In mehreren, grandiosen Offensiven und  Gegenoffenive gelang es den Karabach-Milizen die Landgewinne zu erzielen und vor allem das im Tal unter der aserisch besetzten Stadt Schuschi gelegene Stepanankert, welches monatelang ausgehungert, eingekesselt und von schwerer Artillerie beschossen wurde zu befreien. Die Aktion bei der die Karabach-Armenier nachts die Hänge erklommen und in hoffnungslos scheinender Unterzahl die aserischen Stellungen überrumpelten war dermaßen traumatisch für die Aseris, daß diese buchstäblich davonliefen, die Armenier die Panzer kaperten, sie verfolgten und sie aus Karabach in einer großen Welle spülten. Dabei wurden die aserischen Dörfer, wie man bis heute sieht fast vollständig unbewohnbar gemacht. 

Nach einer aserischen Offensive 1993 als diese versuchten Karabach von Armenien zu isolieren griff die reguläre armenische Armee ein und besetzte sieben „aserische“ Provinzen, die Karabach von der Republik Armenien trennten - darunter das eingangs erwähnte Latschin über das man nach Karabach gelangt. 
Am 12. Mai trat ein Waffenstillstandsabkommen auf russische Vermittlung zwischen den Konfliktparteien in Kraft. Seitdem kam es an der Demarkationslinie zu mehreren Zwischenfällen und zahlreichen Toten.

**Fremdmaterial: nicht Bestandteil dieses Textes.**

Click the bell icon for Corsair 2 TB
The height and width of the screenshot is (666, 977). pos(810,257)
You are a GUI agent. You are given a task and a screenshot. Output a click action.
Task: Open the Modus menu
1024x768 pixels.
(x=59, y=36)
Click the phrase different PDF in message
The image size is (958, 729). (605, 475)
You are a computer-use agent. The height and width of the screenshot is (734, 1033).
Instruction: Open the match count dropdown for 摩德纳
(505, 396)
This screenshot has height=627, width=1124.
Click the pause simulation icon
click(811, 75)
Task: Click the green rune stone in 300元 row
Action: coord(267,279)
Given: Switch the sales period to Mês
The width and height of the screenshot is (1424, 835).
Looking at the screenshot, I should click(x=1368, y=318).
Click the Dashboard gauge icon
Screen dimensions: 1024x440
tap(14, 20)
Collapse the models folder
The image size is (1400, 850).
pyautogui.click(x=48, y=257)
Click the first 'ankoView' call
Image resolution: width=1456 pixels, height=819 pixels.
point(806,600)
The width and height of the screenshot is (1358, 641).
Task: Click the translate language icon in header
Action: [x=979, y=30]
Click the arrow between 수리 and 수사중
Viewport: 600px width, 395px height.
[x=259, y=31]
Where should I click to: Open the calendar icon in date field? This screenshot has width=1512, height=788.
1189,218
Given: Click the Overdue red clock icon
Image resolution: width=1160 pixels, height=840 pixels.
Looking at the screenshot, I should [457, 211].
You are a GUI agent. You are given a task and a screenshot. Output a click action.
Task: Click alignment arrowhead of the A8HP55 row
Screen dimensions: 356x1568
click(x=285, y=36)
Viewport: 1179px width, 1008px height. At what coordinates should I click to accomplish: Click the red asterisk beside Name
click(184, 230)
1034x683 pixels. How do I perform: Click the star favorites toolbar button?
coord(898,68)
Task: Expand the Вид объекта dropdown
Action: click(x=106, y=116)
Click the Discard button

Beim schwersten Zwischenfall zwischen 2.-5. April 2016 startete Aserbaidschan eine Panzer und Artillerie-Offensive im Norden und plante weite Teile Karabachs im Sturm einzunehmen. Dieser Sturm wurde jedoch von den Armeniern abgewehrt und in eine Gegenoffensive verwandelt. Nach heftiger diplomatischer Intervention der Russen verzichtete Karabach auf eine tiefere Offensive und zog sich wieder zurück.
An der Grenze ist es weiterhin enorm angespannt. Es kommt zu regelmäßigen Schiessereien, Scharfschützen schiessen von beiden Seiten und noch immer gibt es zahlreiche Schwerverletzte und Tote aufgrund der weitverbreiteten Landminen. Der kleine, fertiggestellte Flughafen von Stepanakert sollte längst Flüge aus Jerewan empfangen, jedoch droht Aserbaidschan jedes zivile (!!!) Flugzeug abzuschiessen. Darum operieren nur gecharterte Hubschrauberflüge, da diese aufgrund der niedrigen Flughöhe für die Aseris unerreichbar sind.

Im dritten und letzten Teil wird über das b.com Gespräch mit dem Ombudsmann und Menschenrechtsbeauftragten von Arzach sowie dem Leiter der internationalen Abteilung für Auslandsbeziehungen des Außenamtes von Arzach berichtet.
Karabach ist so etwas wie die  Seele Armeniens und wenn wir es im historischen, geostrategischen Kontext betrachten kommt eine Ahnung auf, welch´ eine überregionale Bedeutung Karabach und seine Stellung bis tief hinein in die UNO, EU, Europarat, etc der Konflikt hat.